And for web-based publishers, the situation is much, much worse even than this chart makes it look. Consider: the number of websites out there is many orders of magnitude greater than the number of TV channels, which means that even as network TV is winning over small cable channels, small cable channels are still in a much better position than just about any website which isn’t called Facebook or Google or Yahoo. Moreover, if you’re running a news site, you’ll be even more sobered to learn that just 2.7% of the time that people spend on the internet is spent on news sites. You think you’re competing against a lot of other news sites to attract advertisers? You don’t know the half of it. In reality, you’re competing against the other 97.3% of websites, and they are competing against TV. It’s a fight you can’t hope to win, especially since non-news websites are so much better at delivering people primed to buy stuff (search) or delivering large numbers of people in narrowly-targeted demographics (Facebook).

The key concept at the heart of Juenger’s fallacy — the thing which Meeker doesn’t seem to understand — is the fact that internet advertising in no way substitutes for TV or print advertising, no matter how often digital ad-sales people bring out their metrics of comparative CPMs.

In 2011, I gave a talk to a group of online ad-sales people who were so full of the multitude of different ways that they could target and quantify their product, they literally no longer understood what brand advertising is, or why it exists, or why brands would be so foolish as to spend so much money on it. They’re quants, living in a world where something only has value insofar as it can be quantified, and where the unquantifiable therefore is perceived to have no value at all. In other words, they’re basically in the direct-marketing business: they’re the digital version of junk mail. As a result, just about every website in the world is in the business of delivering that digital junk mail to our computers and iPhones and iPads.

This, then, is the biggest reason why TV ad dollars are not going to become online ad dollars: online ads simply don’t do what TV ads do. TV ads are large and beautifully produced and expensive, and they’re presented on a beautiful screen without distractions: they fill up the screen, and 30 seconds of time, and they appear often enough that they become part of the world of the people watching 145 hours of TV every month. Online ads don’t behave like that at all: they’re easy to ignore, there’s nothing inherently interesting about them, and insofar as they grab your attention, they tend to do so in a very annoying way, by preventing you from reading or watching the thing you were looking for.

Hence the rise of so-called native ads: things you want to read and look at and click on. There’s a certain amount of promise there, and the native-ad industry is certainly going to grow from its present size. But it’s tough: building these things is a huge amount of work for the advertiser, with no guaranteed payoff. And selling them is even more work for any publisher.

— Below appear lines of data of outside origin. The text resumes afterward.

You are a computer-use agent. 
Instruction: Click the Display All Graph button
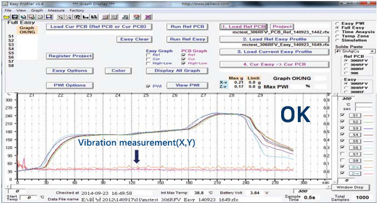[x=177, y=71]
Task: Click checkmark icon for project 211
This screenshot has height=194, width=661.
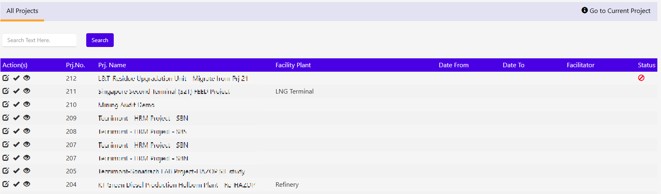Action: pos(16,91)
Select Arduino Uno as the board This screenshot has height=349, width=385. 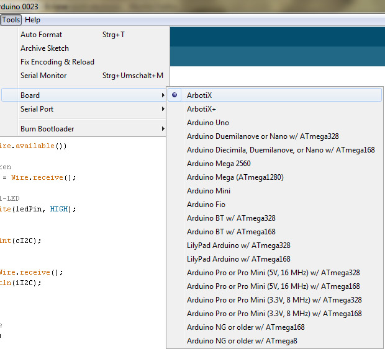208,123
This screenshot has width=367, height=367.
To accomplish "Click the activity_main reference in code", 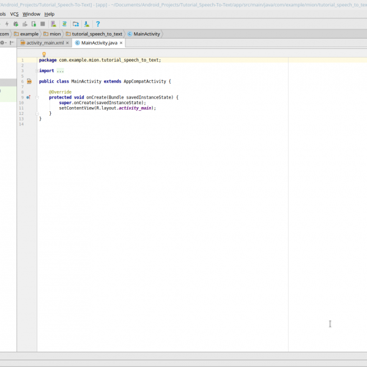I will click(x=135, y=108).
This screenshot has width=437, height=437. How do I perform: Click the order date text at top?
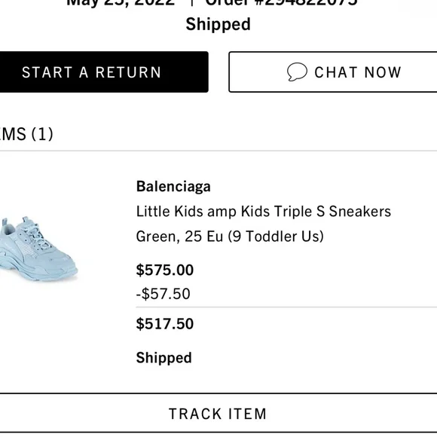tap(121, 3)
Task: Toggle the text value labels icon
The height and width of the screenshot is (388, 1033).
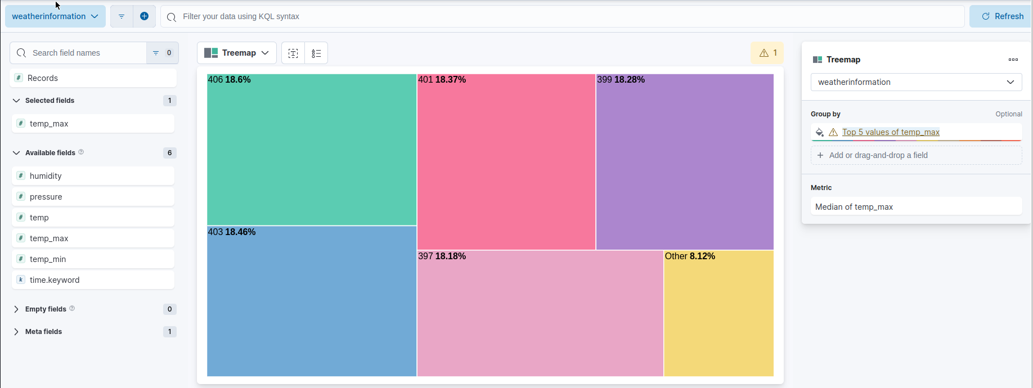Action: point(293,52)
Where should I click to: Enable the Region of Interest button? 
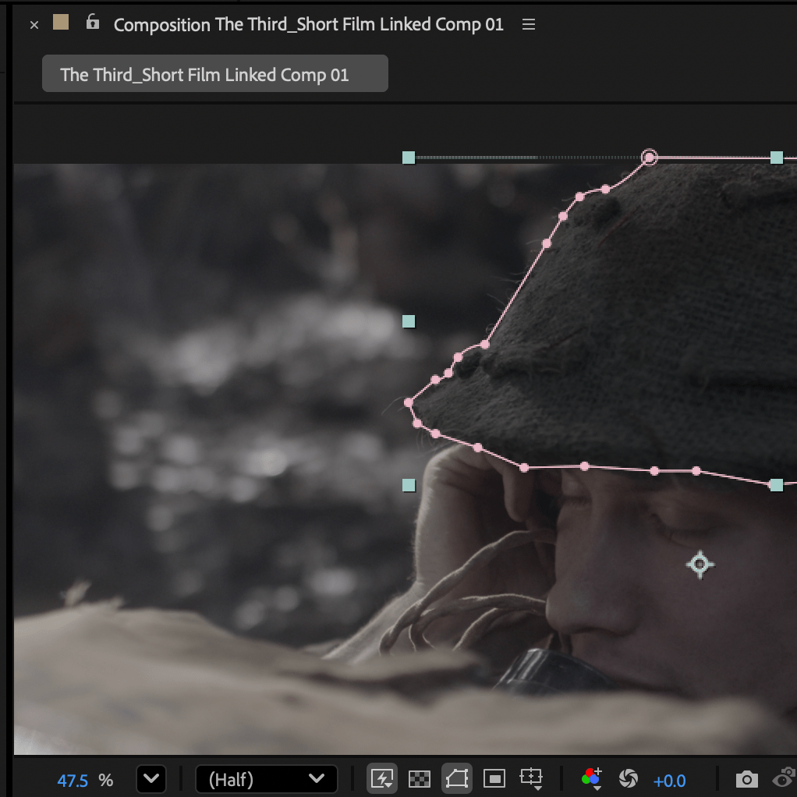[x=494, y=778]
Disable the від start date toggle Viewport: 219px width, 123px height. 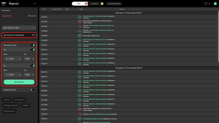[x=33, y=50]
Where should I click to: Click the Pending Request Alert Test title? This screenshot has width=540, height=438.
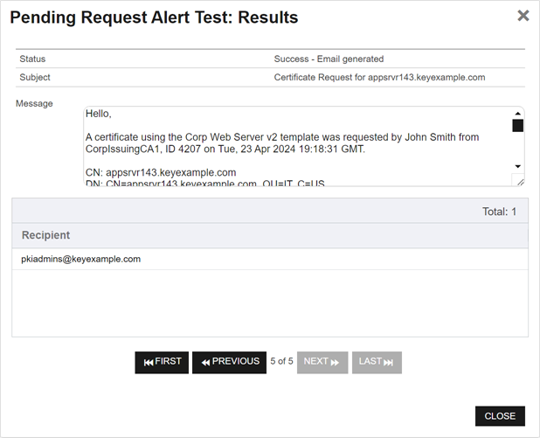click(x=154, y=17)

And here’s the next big problem with selling online advertising, especially native advertising: it’s really expensive to do so. While online journalism is still cheap, online ad-sales staffers tend to cost a fortune, especially if they have a clue what they’re doing. This is something the Meekers of the world would do well to remember: the ad dollars spent online are spread across so many sites that a massive proportion of them end up just going straight into the pockets of the people selling those units, or else to the various ad networks and other intermediaries which have popped up in a very busy and messy space.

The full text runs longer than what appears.